The live Testnet program is now upgrade-controlled by Squads. That is the desired custody posture, but it also means this new DAO authority-transfer instruction cannot be activated by a single deployer key. The activation path is:

  1. Build the upgraded program artifact.
  2. Create a Squads upgrade proposal from the 2-of-3 multisig.
  3. Execute the upgrade after threshold approval and timelock.
  4. Call initialize_treasury_operator_authority on the target DAO while the current DAO authority still signs.

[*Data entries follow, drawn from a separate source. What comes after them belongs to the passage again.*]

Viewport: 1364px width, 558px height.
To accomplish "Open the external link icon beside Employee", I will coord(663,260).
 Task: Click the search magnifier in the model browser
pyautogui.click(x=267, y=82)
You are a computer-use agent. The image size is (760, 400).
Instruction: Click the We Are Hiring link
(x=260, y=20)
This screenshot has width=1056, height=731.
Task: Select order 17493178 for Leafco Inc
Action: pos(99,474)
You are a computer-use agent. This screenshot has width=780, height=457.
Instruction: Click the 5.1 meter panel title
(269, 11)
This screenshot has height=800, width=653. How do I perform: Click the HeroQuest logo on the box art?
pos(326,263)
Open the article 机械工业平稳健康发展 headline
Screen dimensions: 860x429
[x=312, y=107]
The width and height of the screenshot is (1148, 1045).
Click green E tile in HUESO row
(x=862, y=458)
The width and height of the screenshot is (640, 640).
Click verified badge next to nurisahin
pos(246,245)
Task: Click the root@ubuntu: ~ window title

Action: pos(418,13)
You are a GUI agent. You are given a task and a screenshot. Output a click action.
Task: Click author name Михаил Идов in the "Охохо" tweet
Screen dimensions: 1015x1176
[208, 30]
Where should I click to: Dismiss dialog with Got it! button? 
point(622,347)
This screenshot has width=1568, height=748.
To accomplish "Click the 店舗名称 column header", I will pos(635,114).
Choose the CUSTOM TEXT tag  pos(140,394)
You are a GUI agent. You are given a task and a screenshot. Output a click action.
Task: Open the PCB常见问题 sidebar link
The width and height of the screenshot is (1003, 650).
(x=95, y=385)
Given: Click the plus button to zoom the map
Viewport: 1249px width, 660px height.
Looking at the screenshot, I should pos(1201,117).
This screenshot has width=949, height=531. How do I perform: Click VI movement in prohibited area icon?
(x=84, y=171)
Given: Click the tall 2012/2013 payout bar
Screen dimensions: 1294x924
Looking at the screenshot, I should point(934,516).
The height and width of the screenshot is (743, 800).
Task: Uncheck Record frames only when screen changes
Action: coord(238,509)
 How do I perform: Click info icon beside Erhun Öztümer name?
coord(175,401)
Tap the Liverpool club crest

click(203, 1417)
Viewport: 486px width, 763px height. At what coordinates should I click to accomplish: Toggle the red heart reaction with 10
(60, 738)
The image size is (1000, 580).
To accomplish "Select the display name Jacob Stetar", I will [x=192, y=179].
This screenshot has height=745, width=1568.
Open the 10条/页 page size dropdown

  5. Call transfer_treasury_operator_authority to the Squads vault.
  6. Call transfer_dao_authority on the target DAO.
  7. Record the resulting DaoAuthorityTransferred and TreasuryOperatorAuthorityTransferred signatures in custody evidence.

No document should claim the DAO operating authority or treasury operator authority has already moved on Testnet until the corresponding post-timelock signatures and readouts are recorded.